'''

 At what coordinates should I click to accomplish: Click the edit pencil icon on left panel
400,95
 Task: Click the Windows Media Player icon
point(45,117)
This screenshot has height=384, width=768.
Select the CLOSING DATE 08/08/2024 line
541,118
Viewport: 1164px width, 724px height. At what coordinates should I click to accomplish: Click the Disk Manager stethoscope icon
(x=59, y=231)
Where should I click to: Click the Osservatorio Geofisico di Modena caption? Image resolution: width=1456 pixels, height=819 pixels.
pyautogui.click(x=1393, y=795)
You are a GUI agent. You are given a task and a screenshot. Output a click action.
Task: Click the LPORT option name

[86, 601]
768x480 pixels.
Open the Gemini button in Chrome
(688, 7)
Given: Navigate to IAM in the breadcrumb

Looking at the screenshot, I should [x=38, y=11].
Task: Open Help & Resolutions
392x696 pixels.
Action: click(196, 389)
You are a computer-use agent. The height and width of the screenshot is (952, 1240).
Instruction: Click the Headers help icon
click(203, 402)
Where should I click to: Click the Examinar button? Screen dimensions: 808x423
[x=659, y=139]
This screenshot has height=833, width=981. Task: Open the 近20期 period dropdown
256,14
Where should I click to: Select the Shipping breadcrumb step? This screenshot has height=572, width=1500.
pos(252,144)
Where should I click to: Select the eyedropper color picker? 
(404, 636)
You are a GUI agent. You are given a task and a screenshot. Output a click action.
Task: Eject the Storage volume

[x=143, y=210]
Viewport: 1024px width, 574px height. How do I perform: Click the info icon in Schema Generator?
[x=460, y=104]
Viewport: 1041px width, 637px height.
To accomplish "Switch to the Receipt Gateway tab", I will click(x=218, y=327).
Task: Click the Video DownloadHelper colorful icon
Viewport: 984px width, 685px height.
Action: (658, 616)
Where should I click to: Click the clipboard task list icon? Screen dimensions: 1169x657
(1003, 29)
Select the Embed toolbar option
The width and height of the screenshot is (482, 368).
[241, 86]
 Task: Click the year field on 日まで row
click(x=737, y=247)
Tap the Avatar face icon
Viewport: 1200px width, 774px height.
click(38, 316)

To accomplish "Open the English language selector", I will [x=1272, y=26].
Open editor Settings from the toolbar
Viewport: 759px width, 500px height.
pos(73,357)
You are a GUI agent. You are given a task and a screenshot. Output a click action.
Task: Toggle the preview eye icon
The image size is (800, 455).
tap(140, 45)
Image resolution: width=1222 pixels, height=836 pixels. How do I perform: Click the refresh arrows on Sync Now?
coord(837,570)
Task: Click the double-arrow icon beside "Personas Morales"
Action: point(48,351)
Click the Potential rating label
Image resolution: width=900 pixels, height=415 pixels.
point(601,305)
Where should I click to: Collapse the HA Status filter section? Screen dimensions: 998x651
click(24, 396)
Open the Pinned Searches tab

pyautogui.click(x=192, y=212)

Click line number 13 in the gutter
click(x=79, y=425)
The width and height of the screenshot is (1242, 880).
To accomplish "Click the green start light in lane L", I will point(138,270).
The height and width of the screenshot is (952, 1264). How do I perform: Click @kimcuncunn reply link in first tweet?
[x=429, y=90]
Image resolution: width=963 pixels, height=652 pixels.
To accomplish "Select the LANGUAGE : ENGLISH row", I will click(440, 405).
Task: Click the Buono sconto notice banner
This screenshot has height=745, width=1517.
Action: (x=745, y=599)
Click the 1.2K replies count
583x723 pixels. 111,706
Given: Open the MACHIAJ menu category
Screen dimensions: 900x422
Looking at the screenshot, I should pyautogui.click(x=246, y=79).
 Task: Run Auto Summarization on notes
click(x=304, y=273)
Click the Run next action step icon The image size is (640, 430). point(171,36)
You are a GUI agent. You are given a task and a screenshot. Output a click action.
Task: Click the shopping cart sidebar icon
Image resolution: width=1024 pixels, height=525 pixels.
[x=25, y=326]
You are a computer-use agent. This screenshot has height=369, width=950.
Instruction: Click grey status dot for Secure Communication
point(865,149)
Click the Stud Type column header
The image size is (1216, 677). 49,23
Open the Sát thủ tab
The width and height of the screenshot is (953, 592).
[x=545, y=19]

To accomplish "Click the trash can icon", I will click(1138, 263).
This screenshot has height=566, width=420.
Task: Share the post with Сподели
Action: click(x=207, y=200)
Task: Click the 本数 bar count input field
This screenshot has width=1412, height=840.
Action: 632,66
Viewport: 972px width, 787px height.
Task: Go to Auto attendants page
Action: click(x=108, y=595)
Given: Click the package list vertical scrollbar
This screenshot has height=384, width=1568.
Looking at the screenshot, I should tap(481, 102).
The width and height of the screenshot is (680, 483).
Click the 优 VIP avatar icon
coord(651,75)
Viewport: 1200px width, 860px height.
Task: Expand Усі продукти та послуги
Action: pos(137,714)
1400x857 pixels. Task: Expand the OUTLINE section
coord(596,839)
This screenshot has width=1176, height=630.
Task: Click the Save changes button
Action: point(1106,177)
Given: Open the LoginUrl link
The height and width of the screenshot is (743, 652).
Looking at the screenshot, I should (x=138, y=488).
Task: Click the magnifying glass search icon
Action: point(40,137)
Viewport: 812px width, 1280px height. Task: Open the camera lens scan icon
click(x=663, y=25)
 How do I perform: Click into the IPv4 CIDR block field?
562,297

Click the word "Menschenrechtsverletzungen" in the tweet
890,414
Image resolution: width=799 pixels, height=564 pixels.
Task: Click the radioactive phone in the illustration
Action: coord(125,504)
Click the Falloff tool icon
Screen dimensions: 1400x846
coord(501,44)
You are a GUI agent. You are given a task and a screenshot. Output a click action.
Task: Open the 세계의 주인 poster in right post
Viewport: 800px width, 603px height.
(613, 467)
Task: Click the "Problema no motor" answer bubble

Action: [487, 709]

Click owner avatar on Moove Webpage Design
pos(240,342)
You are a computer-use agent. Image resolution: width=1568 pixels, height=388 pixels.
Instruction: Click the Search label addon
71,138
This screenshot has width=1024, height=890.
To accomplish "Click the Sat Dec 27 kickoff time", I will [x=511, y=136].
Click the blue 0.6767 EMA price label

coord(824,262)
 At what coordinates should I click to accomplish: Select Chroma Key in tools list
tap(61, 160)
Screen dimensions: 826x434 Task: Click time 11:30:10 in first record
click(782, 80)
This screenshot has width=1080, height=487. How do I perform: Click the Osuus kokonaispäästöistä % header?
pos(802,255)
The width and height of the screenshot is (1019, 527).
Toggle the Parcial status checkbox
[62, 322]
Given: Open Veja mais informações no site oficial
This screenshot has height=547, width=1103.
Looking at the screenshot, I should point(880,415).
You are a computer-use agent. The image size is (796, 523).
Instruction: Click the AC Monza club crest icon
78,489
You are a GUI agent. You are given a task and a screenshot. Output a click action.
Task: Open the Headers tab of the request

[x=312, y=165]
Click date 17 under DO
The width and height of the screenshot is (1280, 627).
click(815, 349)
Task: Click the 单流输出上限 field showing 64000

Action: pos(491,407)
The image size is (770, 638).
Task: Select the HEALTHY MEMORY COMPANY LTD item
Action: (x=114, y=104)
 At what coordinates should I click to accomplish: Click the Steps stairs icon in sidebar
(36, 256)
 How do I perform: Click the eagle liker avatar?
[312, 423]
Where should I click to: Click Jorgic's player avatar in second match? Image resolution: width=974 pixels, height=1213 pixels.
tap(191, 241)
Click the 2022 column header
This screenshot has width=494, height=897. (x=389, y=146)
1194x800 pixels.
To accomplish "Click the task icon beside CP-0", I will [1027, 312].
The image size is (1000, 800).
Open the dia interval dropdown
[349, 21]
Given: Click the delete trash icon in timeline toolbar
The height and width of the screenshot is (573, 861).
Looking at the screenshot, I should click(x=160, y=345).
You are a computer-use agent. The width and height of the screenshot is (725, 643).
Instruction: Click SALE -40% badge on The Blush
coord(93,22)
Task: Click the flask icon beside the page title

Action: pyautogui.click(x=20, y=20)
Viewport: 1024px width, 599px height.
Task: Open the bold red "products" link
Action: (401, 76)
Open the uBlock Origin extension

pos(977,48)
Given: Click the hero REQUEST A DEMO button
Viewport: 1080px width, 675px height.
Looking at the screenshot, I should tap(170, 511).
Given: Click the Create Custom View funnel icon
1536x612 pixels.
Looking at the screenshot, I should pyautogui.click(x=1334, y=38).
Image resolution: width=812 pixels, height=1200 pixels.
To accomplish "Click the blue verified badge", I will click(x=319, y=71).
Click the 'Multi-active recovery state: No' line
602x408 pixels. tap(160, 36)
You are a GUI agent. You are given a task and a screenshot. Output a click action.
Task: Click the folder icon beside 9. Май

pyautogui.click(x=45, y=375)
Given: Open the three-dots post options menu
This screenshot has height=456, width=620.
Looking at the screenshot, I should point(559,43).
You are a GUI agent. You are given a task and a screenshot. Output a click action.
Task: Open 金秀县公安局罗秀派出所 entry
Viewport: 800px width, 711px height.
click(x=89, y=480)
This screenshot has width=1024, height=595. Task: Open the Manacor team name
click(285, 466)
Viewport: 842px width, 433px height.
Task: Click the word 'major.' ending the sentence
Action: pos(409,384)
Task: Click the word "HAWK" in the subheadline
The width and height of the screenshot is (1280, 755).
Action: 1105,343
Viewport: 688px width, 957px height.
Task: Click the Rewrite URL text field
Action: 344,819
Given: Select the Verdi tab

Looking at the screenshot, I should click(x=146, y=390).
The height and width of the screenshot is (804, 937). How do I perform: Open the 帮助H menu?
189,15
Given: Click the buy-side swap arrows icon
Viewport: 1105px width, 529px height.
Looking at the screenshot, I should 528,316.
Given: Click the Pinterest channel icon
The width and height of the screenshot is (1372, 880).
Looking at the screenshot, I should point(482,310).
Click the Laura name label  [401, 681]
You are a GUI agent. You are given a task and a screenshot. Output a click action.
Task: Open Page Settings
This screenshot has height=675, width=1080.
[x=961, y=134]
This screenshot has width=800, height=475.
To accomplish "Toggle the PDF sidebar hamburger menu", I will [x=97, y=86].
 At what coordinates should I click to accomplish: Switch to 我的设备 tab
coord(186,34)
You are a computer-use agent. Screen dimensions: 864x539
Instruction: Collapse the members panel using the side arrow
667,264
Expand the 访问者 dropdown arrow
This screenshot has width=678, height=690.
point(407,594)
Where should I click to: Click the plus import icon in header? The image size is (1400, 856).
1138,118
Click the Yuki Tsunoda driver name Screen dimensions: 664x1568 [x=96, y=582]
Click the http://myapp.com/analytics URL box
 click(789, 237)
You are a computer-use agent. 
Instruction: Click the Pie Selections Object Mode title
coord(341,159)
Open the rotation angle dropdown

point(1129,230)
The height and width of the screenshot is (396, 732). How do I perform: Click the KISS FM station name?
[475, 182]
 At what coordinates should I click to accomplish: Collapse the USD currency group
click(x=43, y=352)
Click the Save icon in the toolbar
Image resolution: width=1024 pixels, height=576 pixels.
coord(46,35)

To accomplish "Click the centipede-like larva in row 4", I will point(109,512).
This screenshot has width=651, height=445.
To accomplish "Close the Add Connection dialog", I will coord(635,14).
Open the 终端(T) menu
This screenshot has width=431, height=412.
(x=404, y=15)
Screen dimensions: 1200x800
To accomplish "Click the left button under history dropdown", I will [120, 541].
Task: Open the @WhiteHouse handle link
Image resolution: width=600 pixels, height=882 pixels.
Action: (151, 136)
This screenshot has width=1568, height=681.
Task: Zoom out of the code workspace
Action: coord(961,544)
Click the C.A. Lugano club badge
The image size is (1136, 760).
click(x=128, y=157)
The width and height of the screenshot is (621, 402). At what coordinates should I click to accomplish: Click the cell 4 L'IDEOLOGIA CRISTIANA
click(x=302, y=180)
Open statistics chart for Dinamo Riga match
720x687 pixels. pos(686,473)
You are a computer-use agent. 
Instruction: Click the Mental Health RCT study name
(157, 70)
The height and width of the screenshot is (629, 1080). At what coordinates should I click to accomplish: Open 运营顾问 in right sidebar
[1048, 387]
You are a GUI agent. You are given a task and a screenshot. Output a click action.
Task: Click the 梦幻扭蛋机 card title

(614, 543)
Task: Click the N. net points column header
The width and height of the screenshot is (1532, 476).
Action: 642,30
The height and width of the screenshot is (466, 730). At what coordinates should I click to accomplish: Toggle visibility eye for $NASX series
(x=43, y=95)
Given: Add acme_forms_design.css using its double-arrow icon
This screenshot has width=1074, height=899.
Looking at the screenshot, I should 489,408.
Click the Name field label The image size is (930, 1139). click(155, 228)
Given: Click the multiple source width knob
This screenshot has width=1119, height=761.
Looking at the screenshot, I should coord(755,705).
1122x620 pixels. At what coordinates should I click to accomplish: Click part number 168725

'''

Required action: The word "computer" may occur in lines of the records. Report how many such lines there are, giving only the number.

Exercise answer: 8